Susan B. Anthony (1820–1906) dedicated her life to the causes of abolition and woman's suffrage (nineteenth-century practice was to use the singular, woman's; later practice was to use the plural, women's). She was one of Rochester’s leading antislavery activists; she collaborated with Harriet Tubman on the Underground Railroad. She was a close friend and frequent collaborator of escaped slave-turned-antislavery icon Frederick Douglass, another Rochester resident. From 1851 until her death in 1906 she was at the forefront of the woman’s rights movement. With Elizabeth Cady Stanton and Matilda Joslyn Gage, Anthony co-led the National Woman Suffrage Association, the radical wing of the movement, through some of its most productive years; later, the three women (known as "the triumvirate") cowrote the multi-volume History of Woman Suffrage. On July 4. 1876, she read a famous protest document, the Women’s Declaration of Rights, at the Philadelphia Centennial Celebration (the first World’s Fair).
Anthony was more conciliatory—some would say pragmatic—in matters of religion than Stanton or Gage.

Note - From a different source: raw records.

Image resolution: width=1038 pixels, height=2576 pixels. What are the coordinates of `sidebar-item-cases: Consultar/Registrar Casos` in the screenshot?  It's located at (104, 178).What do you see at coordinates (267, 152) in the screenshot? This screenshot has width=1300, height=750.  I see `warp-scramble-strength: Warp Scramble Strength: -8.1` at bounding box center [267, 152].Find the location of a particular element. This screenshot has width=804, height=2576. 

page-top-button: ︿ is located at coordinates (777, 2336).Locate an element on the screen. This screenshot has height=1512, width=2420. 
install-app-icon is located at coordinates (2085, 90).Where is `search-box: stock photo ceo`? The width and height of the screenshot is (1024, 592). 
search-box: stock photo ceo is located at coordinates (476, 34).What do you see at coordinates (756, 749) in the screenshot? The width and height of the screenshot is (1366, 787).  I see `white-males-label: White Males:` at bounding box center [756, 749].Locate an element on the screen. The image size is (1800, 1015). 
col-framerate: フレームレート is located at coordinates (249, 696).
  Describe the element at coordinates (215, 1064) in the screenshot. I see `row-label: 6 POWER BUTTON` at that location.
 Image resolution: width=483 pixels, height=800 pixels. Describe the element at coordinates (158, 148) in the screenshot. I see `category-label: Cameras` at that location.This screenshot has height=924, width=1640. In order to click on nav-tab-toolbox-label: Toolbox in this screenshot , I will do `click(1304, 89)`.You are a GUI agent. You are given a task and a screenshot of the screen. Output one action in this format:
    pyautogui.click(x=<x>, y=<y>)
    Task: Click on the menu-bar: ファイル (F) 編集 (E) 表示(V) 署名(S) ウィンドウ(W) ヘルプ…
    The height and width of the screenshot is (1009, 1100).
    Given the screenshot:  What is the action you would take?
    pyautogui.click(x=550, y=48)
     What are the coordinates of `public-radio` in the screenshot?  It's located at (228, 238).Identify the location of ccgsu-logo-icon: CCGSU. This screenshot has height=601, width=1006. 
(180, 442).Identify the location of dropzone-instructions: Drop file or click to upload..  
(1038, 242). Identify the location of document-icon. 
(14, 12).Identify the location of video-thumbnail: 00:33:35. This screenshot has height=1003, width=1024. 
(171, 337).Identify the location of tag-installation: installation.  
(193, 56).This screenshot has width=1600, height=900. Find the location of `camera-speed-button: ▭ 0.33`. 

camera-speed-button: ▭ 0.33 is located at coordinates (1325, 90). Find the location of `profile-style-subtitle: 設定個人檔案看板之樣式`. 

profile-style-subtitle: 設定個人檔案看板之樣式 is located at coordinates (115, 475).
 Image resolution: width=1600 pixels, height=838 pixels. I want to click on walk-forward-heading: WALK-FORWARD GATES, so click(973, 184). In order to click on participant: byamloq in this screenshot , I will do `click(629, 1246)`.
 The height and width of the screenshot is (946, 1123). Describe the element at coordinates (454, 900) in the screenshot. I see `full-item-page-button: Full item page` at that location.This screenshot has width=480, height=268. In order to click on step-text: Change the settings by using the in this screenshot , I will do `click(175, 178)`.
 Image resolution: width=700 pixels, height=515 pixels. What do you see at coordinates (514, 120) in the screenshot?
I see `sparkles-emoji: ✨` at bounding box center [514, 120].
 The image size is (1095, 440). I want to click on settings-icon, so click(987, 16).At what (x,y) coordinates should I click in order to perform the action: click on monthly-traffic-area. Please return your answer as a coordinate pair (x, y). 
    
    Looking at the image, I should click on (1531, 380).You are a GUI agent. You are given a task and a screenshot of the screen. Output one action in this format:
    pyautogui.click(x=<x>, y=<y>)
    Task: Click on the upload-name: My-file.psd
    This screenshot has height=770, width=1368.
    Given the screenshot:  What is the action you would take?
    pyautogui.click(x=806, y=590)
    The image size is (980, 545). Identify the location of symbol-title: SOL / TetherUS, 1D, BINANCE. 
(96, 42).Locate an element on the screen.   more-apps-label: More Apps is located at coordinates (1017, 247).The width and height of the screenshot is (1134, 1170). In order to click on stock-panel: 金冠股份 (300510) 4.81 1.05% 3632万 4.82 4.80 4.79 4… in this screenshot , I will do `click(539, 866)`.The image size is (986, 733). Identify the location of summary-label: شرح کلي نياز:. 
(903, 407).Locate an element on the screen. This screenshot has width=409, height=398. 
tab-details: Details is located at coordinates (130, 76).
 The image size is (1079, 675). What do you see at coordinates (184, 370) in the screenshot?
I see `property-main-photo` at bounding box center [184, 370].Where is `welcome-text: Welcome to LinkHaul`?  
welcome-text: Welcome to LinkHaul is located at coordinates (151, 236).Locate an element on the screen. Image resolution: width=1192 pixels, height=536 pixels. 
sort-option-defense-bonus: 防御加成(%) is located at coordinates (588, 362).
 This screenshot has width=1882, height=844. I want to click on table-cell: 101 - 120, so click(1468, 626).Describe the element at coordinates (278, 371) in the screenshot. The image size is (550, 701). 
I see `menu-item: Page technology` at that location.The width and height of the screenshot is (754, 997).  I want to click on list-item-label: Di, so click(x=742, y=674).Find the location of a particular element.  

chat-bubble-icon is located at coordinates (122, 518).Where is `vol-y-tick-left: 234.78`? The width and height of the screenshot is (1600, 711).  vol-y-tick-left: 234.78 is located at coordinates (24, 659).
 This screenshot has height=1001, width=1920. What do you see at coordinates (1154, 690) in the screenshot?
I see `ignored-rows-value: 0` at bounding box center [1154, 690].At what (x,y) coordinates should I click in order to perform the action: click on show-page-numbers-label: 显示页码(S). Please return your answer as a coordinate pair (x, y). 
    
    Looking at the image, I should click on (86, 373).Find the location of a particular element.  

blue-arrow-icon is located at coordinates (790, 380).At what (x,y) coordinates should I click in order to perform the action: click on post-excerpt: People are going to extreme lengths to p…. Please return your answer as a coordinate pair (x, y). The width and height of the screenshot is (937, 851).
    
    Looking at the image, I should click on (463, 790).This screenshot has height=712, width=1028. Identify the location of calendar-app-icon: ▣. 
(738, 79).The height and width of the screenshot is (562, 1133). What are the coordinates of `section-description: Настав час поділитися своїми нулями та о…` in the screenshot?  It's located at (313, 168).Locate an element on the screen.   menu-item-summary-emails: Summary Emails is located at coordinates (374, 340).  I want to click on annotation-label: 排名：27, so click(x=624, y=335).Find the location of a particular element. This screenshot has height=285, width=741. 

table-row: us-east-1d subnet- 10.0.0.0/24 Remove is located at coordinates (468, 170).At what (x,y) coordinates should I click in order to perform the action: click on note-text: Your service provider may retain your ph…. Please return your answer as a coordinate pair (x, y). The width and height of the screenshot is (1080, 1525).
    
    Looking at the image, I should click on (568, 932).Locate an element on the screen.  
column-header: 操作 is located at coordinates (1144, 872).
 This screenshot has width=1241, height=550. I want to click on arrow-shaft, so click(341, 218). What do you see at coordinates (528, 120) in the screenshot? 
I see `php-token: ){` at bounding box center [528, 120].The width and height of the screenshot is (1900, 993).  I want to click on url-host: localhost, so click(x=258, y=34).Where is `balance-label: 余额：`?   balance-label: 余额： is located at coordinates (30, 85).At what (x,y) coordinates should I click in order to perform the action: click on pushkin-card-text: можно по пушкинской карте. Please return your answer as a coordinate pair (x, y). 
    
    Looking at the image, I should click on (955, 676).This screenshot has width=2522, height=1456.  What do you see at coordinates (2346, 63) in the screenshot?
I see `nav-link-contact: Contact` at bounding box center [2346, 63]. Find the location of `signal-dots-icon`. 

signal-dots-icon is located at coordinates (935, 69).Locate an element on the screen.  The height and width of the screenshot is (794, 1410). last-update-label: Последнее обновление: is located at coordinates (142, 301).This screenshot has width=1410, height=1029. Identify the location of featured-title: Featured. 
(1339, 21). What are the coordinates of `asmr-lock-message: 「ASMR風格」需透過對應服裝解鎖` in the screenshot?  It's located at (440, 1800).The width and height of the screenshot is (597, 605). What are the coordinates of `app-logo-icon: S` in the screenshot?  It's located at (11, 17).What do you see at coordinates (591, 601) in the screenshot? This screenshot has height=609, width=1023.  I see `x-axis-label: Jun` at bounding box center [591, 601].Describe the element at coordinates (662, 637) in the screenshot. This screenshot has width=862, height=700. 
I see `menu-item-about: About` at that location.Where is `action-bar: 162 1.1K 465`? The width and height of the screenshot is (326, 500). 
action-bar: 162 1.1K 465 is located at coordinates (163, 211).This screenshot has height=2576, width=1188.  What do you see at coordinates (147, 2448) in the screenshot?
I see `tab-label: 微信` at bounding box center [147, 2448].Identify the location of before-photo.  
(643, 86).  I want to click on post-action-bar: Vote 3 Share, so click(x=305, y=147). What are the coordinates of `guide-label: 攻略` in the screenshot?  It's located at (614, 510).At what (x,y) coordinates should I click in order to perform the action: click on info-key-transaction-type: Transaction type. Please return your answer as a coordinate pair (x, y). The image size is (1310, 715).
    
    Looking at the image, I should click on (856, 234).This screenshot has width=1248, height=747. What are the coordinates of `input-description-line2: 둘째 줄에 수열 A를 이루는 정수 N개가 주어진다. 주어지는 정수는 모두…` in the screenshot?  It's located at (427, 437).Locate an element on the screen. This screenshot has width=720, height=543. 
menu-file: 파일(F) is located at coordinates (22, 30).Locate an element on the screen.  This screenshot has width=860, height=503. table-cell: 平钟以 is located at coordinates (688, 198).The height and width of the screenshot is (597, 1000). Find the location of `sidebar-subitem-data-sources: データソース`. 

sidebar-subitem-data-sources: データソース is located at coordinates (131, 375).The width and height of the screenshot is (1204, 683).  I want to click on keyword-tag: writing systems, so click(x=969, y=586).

Unlike them, Anthony never blamed the Christian church for institutionalizing the oppression of women; late in her career, she even welcomed the extremely conservative Woman’s Christian Temperance Union into the suffrage movement, causing an enduring split among suffrage activists.
Anthony’s goal of total woman’s suffrage was finally achieved only after her death, in 1920, with the Nineteenth Amendment. In tribute to her leadership, it was sometimes referred to as the "Susan B. Anthony Amendment."
Among the members of the suffrage movement’s leadership "triumvirate," Anthony—though privately a freethinker—was the most accommodating toward religion. History’s treatment of Anthony, Stanton, and Gage is quite revealing. Early twentieth-century suffragists tended to look back on Anthony as the sole founding leader of the suffrage movement. Stanton, who revealed her infidel views late in life after having already established her reputation as a suffragist, was almost forgotten until her rediscovery by second-wave feminists of the 1960s. Gage, who had been critical of religion throughout her suffrage career, was largely forgotten by history until the mid-1990s, when her memory was rehabilitated largely through the efforts of feminist scholar Sally Roesch Wagner.
Susan B. Anthony was honored on the Susan B. Anthony dollar coin, introduced in 1979.